WHAT THIS TASK INVOLVES:
Only the number should be given: how many lines below contain "icon".

(Dataset entries)
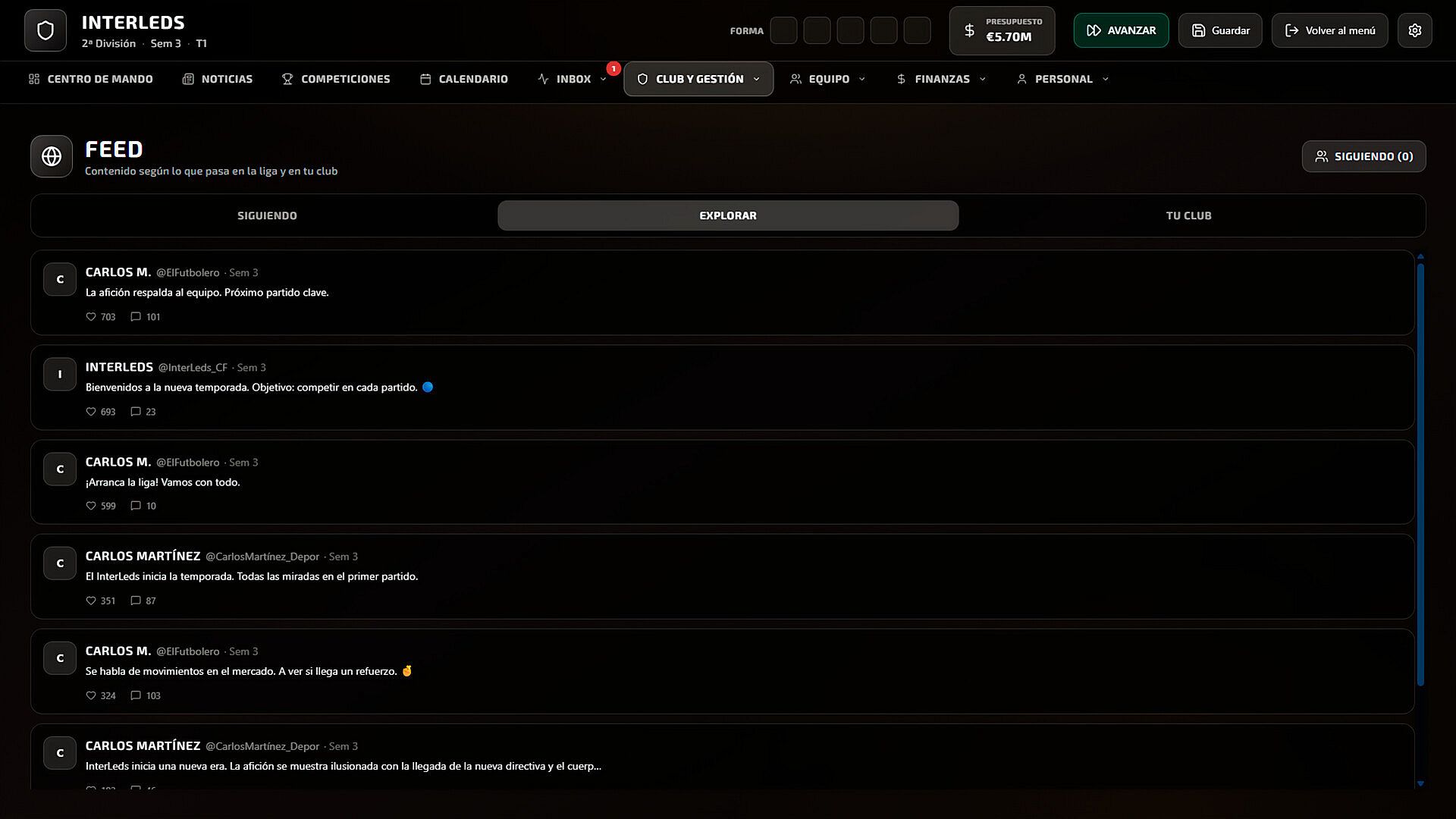This screenshot has height=819, width=1456.
Task: Switch to the Tu Club tab
Action: pyautogui.click(x=1188, y=215)
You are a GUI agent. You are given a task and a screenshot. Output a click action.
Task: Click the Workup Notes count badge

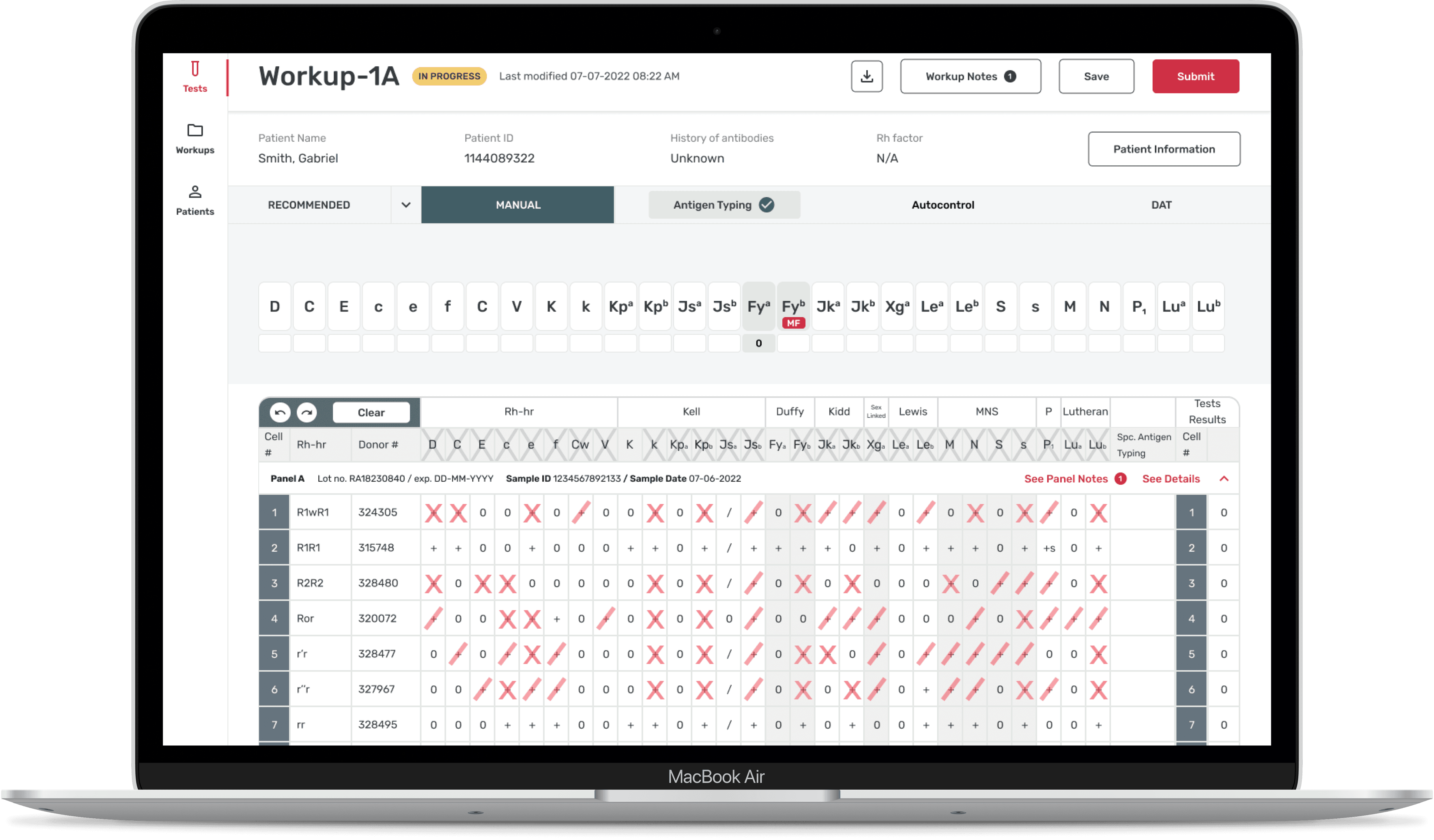point(1010,76)
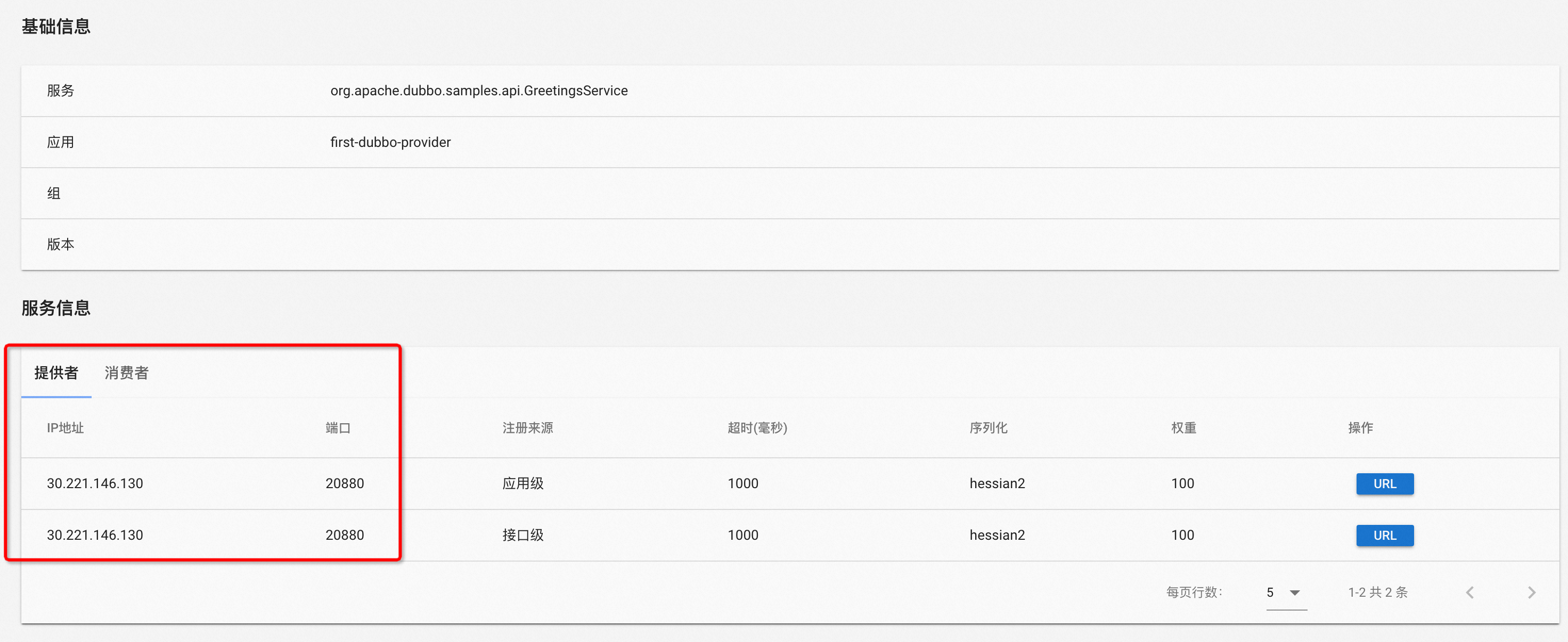
Task: Open the rows-per-page dropdown arrow
Action: point(1295,592)
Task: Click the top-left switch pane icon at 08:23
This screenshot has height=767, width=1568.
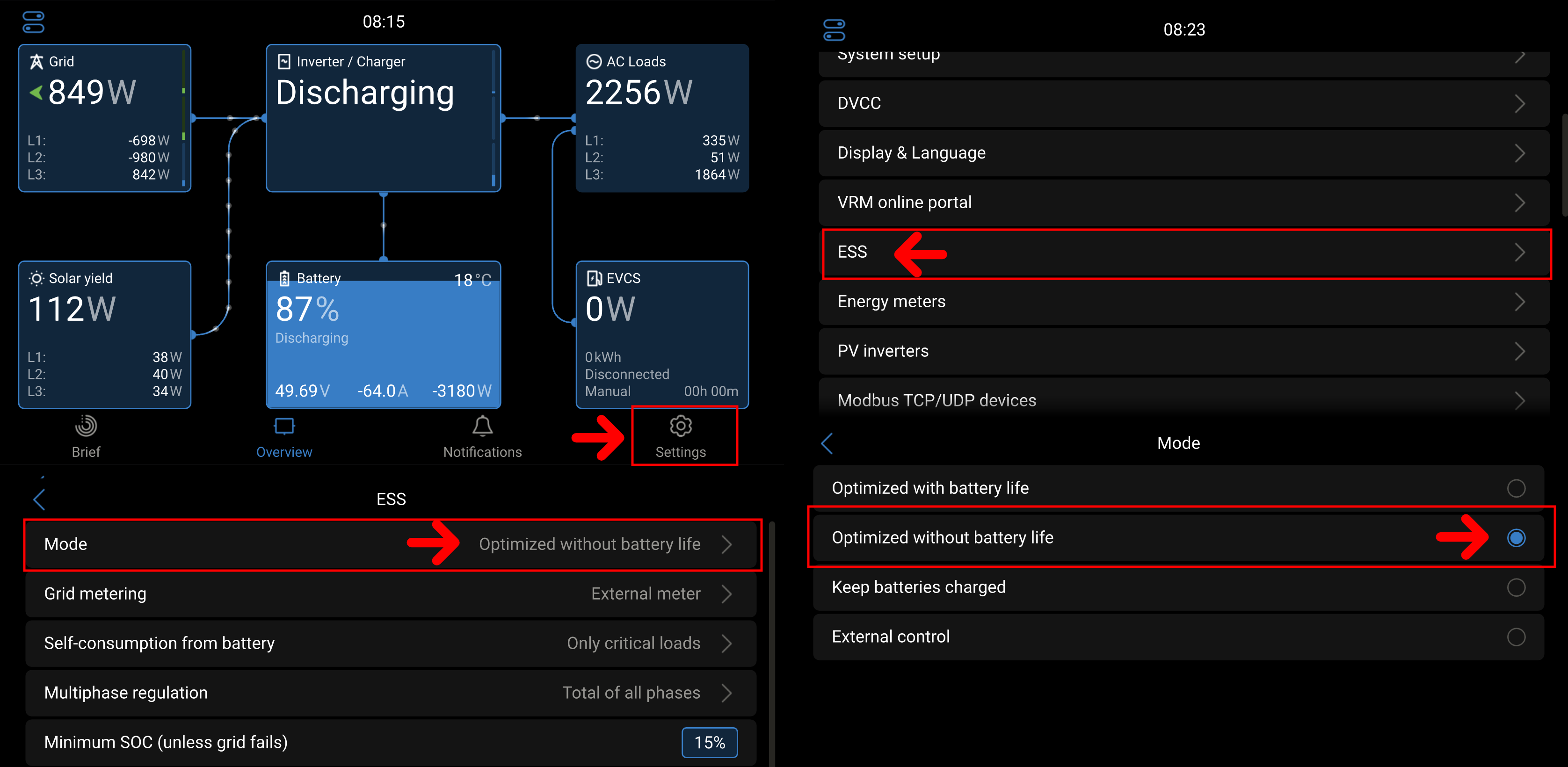Action: [834, 30]
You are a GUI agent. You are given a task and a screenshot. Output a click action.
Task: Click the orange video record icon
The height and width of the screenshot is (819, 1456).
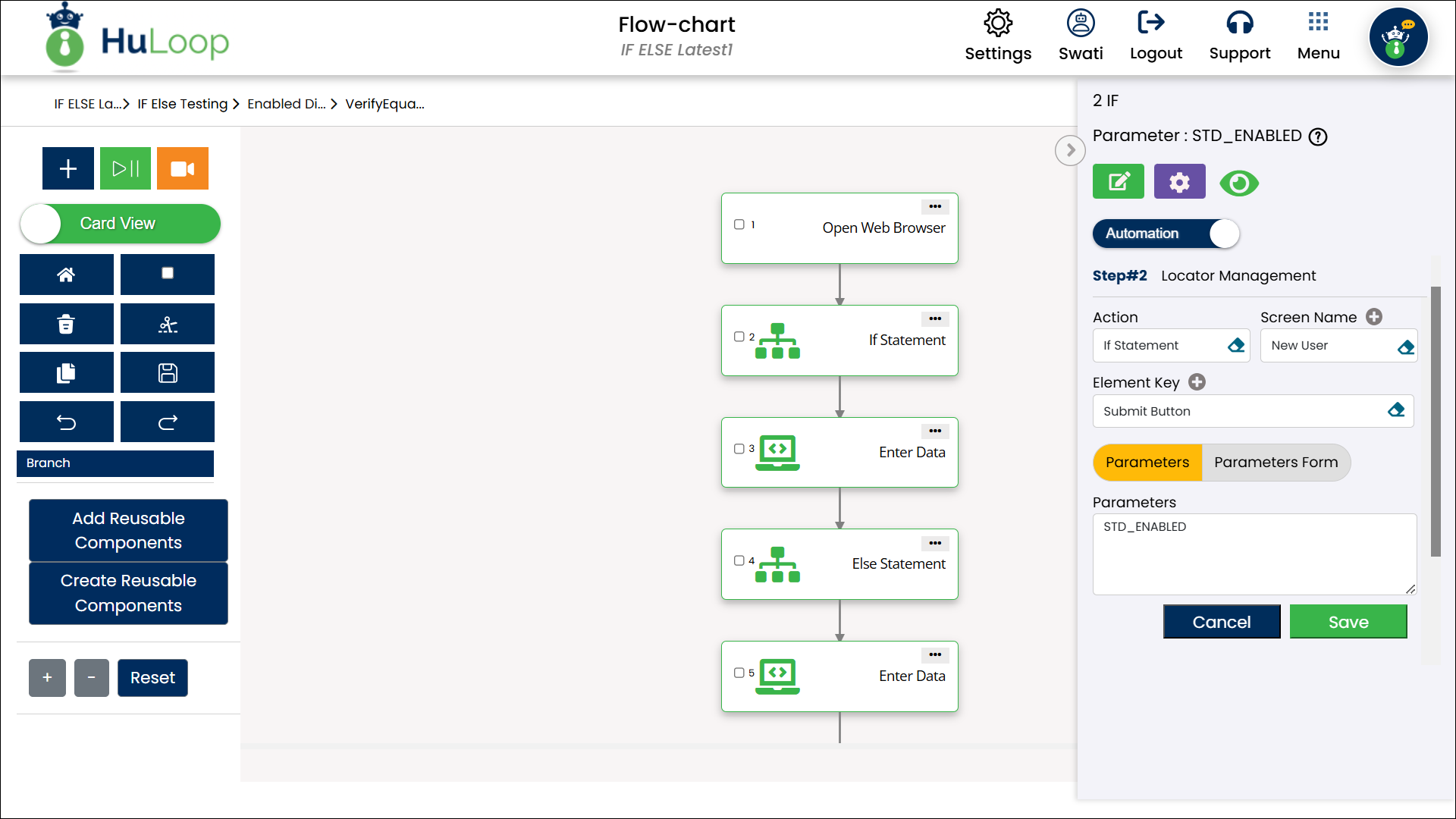182,168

OUTPUT FOR THIS EXERCISE:
2